Blockchain in the supply chain
Illustration: Sarah Grillo/Axios
Fresh produce is the albatross around grocers' necks — it's got a razor-thin profit margin, it spoils quickly, and illnesses can prompt public hysteria. But now, they hope blockchain is a solution.
What's going on: IBM is using blockchain to track the journey of a bunch of spinach from the farmer to the shopper's cart. Knowing, and trusting, the vegetable's precise origin will reduce cases of people getting sick from food, IBM says.
How it works: In a blockchain, a network of computers creates a record of any string of events. That allows it to track anything from transactions to food. No middleman is involved, which blockchain enthusiasts say increases trust between parties.

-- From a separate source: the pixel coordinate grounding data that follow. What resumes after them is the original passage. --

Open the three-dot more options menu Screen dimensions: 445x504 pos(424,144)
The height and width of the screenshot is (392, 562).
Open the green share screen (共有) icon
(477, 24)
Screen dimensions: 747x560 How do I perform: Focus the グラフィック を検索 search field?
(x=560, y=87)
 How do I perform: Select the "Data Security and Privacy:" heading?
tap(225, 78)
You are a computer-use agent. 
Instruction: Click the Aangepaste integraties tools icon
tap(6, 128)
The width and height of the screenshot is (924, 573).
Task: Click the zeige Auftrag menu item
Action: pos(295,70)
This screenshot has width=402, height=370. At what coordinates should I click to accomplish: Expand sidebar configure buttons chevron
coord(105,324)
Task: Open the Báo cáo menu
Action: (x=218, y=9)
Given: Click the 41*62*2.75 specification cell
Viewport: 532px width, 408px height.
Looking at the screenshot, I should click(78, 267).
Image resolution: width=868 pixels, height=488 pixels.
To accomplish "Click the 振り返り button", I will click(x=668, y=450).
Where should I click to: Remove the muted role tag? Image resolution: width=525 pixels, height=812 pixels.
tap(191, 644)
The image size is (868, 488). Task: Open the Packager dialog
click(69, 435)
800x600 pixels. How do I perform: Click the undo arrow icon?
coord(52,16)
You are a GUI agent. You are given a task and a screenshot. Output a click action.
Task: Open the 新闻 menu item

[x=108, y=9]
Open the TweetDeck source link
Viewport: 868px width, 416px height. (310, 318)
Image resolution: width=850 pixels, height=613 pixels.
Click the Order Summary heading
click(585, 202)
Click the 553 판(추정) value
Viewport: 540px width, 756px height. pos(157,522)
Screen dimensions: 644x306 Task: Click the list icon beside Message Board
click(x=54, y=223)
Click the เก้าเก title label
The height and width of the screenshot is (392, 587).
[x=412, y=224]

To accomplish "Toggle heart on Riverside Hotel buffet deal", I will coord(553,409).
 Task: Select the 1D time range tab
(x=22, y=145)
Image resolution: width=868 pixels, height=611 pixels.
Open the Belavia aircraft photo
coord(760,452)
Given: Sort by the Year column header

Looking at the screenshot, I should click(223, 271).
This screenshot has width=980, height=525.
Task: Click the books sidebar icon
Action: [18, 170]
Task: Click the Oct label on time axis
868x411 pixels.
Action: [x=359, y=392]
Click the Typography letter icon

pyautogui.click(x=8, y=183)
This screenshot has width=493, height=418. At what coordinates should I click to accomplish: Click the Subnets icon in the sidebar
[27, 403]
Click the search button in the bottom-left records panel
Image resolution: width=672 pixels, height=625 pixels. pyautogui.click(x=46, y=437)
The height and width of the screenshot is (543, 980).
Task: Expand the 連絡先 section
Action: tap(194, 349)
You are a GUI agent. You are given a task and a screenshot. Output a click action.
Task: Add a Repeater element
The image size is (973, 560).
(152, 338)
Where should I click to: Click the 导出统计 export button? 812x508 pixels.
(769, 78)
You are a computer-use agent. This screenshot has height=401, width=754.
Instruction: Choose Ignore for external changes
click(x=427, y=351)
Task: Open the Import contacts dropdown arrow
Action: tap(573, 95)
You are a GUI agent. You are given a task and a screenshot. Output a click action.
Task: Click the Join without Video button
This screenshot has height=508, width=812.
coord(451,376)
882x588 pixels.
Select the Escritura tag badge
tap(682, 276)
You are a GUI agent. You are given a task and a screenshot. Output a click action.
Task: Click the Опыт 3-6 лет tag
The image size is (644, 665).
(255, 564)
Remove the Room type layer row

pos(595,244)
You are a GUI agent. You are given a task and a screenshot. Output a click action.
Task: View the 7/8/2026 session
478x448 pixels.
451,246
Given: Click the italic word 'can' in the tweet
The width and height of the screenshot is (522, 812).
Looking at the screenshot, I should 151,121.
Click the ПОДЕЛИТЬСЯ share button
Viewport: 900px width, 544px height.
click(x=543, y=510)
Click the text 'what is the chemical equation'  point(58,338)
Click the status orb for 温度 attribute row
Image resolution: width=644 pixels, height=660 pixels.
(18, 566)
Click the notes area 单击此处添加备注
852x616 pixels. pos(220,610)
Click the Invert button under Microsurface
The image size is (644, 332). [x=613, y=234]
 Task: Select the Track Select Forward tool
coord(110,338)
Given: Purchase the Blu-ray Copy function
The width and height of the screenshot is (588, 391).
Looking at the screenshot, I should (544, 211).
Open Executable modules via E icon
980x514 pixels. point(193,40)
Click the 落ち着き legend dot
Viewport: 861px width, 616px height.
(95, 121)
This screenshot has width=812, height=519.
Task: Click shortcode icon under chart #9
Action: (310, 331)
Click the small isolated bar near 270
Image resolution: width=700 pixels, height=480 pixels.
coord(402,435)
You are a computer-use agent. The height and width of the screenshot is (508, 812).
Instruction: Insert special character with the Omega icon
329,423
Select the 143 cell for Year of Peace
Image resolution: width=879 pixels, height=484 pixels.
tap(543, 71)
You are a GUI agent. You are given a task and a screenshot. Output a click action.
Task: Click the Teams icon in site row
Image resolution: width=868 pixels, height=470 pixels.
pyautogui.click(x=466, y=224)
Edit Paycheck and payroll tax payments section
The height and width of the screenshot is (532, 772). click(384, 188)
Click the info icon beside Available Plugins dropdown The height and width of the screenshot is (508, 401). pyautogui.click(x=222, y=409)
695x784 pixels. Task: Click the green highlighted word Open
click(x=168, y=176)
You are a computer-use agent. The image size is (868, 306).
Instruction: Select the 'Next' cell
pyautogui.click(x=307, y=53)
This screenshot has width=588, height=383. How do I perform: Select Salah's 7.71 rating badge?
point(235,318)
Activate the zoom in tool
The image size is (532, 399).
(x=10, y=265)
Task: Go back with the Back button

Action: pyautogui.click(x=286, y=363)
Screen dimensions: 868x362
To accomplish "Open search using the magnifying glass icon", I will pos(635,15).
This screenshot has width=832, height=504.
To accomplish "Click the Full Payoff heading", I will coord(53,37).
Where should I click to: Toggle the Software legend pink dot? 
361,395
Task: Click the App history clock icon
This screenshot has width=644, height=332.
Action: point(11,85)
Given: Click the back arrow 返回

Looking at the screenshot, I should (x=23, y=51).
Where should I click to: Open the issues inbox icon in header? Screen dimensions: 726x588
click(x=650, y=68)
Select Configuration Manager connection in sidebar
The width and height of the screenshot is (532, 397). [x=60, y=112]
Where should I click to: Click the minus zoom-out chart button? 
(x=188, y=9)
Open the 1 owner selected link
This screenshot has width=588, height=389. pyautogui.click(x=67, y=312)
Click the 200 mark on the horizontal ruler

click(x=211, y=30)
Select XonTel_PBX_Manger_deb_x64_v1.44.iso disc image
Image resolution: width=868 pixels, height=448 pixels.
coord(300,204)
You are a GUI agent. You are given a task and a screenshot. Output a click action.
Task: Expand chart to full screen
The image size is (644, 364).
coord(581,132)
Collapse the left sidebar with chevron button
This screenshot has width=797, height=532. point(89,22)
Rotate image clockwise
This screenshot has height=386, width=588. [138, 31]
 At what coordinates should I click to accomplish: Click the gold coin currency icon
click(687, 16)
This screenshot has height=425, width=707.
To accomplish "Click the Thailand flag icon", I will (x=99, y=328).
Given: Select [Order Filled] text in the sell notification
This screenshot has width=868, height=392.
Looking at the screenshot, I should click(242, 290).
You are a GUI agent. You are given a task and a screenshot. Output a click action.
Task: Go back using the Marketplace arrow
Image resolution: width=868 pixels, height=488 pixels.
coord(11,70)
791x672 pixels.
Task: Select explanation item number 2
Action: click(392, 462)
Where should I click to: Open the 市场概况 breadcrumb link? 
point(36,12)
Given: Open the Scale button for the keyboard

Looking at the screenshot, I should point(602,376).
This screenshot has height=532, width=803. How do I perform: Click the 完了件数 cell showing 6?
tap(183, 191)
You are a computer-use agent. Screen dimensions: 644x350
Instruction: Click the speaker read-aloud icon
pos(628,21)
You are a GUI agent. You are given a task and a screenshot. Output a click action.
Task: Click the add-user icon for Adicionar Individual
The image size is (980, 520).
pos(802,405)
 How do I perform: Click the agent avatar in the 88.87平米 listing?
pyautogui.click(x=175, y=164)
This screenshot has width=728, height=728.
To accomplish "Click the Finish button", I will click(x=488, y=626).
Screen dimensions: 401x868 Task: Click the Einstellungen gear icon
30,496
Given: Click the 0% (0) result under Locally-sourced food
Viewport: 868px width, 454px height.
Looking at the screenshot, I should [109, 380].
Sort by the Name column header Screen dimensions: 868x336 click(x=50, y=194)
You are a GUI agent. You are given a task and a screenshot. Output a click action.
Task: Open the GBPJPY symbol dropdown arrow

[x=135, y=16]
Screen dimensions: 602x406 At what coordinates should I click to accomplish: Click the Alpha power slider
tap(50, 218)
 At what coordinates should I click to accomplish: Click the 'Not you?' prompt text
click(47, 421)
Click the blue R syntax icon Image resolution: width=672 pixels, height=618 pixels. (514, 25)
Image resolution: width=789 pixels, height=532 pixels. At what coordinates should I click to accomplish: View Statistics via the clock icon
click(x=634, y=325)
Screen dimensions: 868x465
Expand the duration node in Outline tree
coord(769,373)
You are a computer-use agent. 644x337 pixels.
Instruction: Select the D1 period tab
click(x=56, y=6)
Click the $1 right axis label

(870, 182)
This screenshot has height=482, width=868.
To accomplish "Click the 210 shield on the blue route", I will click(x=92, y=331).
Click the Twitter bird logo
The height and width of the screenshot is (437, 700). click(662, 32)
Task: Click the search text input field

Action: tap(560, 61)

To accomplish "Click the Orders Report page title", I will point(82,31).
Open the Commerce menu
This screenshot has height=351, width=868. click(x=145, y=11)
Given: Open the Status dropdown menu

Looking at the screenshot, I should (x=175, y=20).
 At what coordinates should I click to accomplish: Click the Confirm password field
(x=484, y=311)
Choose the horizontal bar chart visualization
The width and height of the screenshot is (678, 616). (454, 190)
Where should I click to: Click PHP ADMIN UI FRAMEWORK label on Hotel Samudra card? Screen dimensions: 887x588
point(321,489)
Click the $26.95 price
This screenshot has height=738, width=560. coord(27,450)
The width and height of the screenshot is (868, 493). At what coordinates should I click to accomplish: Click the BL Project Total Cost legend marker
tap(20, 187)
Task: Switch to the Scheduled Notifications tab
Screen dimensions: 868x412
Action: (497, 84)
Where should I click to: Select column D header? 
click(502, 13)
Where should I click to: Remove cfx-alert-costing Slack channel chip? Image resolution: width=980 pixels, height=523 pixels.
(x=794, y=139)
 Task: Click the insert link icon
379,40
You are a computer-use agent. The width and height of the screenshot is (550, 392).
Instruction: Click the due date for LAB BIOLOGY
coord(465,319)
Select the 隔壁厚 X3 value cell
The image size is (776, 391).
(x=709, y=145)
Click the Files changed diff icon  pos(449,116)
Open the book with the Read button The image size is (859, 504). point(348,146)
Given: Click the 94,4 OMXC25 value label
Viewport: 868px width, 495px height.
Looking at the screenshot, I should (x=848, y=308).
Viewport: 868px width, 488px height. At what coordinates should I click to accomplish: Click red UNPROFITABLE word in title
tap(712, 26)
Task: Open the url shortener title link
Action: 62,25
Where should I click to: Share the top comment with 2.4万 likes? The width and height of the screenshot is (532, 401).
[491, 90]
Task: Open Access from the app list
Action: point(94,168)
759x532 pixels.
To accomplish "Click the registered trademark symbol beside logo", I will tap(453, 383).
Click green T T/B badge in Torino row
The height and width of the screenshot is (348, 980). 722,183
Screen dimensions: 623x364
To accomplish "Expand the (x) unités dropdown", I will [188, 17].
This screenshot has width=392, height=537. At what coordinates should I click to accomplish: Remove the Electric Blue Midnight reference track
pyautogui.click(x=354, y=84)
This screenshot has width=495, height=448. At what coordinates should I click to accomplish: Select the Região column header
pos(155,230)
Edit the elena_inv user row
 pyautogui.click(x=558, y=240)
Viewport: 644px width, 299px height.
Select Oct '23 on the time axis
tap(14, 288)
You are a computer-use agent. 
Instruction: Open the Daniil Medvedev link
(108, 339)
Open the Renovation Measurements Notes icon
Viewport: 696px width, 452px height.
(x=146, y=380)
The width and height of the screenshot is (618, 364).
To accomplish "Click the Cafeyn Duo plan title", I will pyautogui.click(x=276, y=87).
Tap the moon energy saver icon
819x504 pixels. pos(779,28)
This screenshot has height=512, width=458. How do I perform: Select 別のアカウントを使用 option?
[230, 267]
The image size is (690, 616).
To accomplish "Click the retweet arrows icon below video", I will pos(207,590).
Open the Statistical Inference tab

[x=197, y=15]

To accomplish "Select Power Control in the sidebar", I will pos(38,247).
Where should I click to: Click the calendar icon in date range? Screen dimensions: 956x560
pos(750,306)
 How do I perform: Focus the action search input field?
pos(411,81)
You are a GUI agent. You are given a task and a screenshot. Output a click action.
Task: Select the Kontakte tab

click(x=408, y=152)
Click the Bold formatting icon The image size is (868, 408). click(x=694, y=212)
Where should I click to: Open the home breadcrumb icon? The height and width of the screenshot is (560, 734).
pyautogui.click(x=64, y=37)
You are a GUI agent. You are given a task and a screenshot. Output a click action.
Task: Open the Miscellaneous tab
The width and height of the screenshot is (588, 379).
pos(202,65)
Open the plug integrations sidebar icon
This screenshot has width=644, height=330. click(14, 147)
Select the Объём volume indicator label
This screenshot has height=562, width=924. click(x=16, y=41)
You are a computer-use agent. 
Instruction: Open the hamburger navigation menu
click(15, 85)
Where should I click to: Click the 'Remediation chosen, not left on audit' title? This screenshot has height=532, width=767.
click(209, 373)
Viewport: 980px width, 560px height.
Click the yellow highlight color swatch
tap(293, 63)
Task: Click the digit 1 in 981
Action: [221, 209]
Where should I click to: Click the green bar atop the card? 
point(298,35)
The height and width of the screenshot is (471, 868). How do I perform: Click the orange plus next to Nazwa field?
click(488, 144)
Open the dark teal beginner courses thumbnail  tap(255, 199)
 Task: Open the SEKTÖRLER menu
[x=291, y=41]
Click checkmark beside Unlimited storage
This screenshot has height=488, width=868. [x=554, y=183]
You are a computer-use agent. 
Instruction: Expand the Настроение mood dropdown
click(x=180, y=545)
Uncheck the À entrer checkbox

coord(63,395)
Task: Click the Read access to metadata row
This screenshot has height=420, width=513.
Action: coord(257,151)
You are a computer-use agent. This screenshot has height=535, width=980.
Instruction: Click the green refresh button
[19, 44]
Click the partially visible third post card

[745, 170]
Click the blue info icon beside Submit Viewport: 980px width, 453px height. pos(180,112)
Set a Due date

For example, if a single bag of spinach infects someone with E. Coli., shoppers will stay away from any and all leafy greens for weeks, even months, until they're confident they won't get sick.
- Using blockchain to track that bag means determining exactly where the contaminated spinach came from, instead of sending the entire industry into a whodunnit panic, says Brigid McDermott, who leads IBM's blockchain food-tracking arm.
Food is also perishable — another big headache for retailers. Blockchain may one day solve that too, McDermott says.
- Sometimes you buy fresh berries, and they only last one or two days. Maybe that's because they were exposed to heat a little too long.
- Recorded transactions on a blockchain might reveal, in real time, that the berries have been left out in the sun in an Arizona facility, at which point the retailers can make the decision to divert to a store within Arizona instead of shipping them out to Florida, says McDermott.